Overview
- Native name: Tuyến 12
- Status: Under construction
- Owner: VinSpeed
- Locale: Ho Chi Minh City, Vietnam
- Termini: Ben Thanh; Cần Giờ;
- Stations: 2 (Phase 1) 6 (Phase 2)

Service
- Type: High-speed rail
- System: Ho Chi Minh City Metro
- Operator: VinSpeed
- Depot(s): Nhà Bè, Cần Giờ
- Rolling stock: Siemens Velaro Novo, 8 cars per train set

History
- Planned opening: 2028

Technical
- Line length: 53.8 kilometers (33.4 mi)
- Number of tracks: 2
- Track gauge: 1,435 mm (4 ft 8+1⁄2 in) standard gauge
- Electrification: 25 kV 50 Hz AC from overhead catenary
- Operating speed: 159 km/h (99 mph) 350 km/h (220 mph) (maximum)
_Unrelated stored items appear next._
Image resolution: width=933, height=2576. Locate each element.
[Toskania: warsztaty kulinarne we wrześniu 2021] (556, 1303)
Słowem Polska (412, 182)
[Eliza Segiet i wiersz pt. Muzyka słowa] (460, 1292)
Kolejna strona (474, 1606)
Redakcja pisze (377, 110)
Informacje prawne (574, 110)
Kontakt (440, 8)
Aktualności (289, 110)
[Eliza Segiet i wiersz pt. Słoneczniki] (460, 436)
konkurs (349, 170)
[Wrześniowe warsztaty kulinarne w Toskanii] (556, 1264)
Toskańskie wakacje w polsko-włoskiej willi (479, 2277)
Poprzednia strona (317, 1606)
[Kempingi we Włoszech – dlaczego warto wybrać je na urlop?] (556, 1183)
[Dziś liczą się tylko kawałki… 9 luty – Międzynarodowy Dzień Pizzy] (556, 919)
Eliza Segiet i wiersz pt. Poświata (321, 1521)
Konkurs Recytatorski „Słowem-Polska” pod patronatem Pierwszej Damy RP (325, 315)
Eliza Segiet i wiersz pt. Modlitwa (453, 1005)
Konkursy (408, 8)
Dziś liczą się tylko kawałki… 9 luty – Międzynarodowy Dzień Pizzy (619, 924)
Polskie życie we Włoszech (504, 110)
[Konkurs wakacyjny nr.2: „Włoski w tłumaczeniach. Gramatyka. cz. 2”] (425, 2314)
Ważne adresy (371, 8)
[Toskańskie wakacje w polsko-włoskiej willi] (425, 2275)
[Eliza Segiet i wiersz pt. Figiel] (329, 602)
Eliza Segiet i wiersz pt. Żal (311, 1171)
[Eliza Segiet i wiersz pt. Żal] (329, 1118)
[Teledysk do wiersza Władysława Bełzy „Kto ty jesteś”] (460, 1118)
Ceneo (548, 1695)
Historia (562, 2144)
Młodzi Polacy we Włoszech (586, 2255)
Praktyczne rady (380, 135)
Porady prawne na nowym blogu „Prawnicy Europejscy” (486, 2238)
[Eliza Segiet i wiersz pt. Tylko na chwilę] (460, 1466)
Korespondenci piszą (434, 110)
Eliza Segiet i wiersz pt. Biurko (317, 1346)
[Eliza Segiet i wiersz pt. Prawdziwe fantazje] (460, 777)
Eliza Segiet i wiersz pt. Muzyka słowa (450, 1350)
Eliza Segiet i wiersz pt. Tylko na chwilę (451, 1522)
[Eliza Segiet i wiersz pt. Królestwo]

= Line 12 (Ho Chi Minh City Metro) =

Under construction high-speed rail line in Ho Chi Minh City, Vietnam

Line 12 of the Ho Chi Minh City Metro (Tuyến số 12 của hệ thống đường sắt đô thị Thành phố Hồ Chí Minh) is an under construction high-speed rail line in Ho Chi Minh City, Vietnam. It will connect Ben Thanh station with the commune of Cần Giờ.

== History ==
The line is planned to be built by VinSpeed, a subsidiary of Vingroup, with the first stage expected for completion in 2028. In December 2025, the Ho Chi Minh City municipal People's Committee approved the construction of the line. A total of 102.43 trillion Vietnamese Dong was allocated for the project. The groundbreaking ceremony took place on 19 December 2025.

== Stations ==
The 54 km line will begin at Ben Thanh station and terminate at Can Gio station. Phase 1 will complete the line between Ben Thanh and Cần Giờ stations. Phase 2 will have more potential stations and depots on the line at Tân Thuận (also depot), Tân Mỹ, Nhà Bè (also depot), and Bình Khánh.